◆ **WHAT IS BEING ASKED**: What you return must be exactly the lines from the one containing "Austin (490, 2282)" through the close of the listing, both included.

◆ **DATASET RECORDS**:
##############################
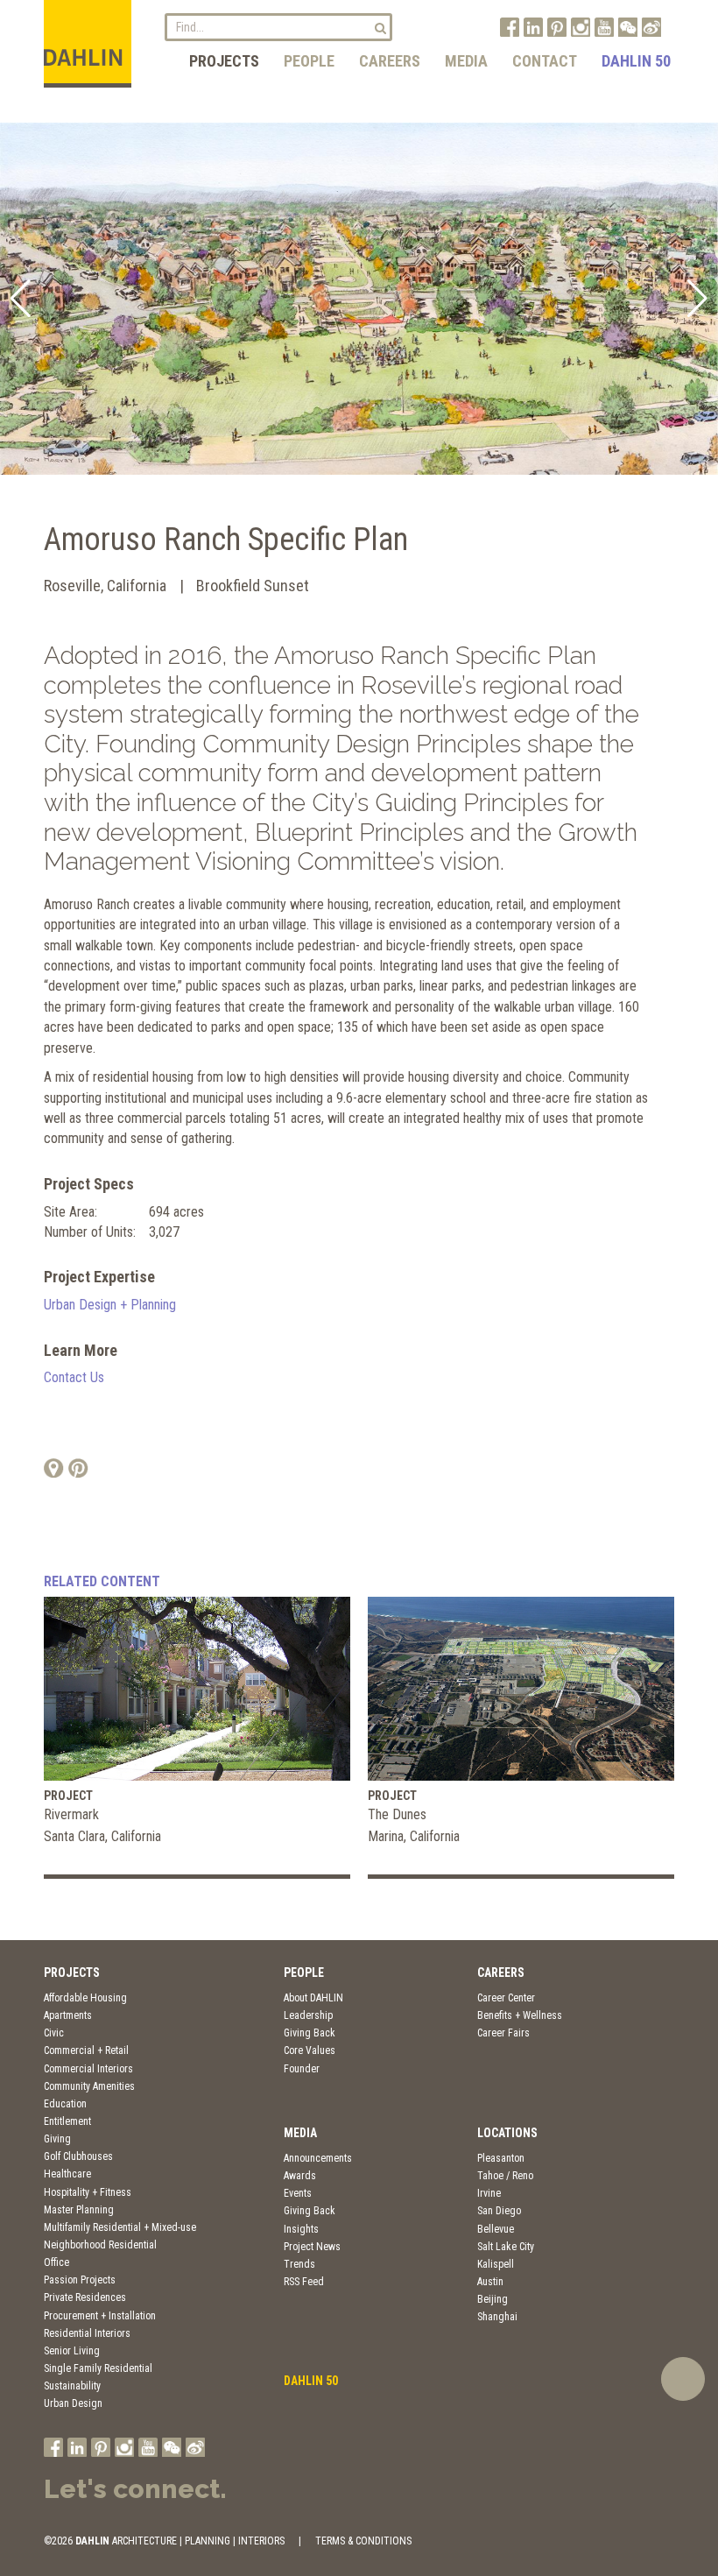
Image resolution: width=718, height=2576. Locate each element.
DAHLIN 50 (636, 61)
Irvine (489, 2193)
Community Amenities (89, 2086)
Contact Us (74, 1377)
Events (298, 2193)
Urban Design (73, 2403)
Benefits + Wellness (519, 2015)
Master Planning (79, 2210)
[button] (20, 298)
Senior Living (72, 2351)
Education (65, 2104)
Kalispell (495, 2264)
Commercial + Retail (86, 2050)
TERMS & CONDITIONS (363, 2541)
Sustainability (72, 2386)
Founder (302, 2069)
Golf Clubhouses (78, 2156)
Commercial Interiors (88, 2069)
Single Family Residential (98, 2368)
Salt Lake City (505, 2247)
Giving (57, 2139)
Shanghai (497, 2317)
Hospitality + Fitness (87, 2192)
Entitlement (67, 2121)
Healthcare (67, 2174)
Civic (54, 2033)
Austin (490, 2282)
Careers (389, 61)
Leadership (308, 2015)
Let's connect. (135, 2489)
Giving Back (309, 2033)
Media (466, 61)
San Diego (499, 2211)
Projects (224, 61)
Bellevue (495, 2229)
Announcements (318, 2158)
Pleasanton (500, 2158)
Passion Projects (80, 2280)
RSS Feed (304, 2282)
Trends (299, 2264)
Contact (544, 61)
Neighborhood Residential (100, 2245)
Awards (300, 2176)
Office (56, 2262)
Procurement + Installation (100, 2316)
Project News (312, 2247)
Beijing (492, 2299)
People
##############################
◆ **SOLUTION BELOW**:
Austin (490, 2282)
Careers (389, 61)
Leadership (308, 2015)
Let's connect. (135, 2489)
Giving Back (309, 2033)
Media (466, 61)
San Diego (499, 2211)
Projects (224, 61)
Bellevue (495, 2229)
Announcements (318, 2158)
Pleasanton (500, 2158)
Passion Projects (80, 2280)
RSS Feed (304, 2282)
Trends (299, 2264)
Contact (544, 61)
Neighborhood Residential (100, 2245)
Awards (300, 2176)
Office (56, 2262)
Procurement + Installation (100, 2316)
Project News (312, 2247)
Beijing (492, 2299)
People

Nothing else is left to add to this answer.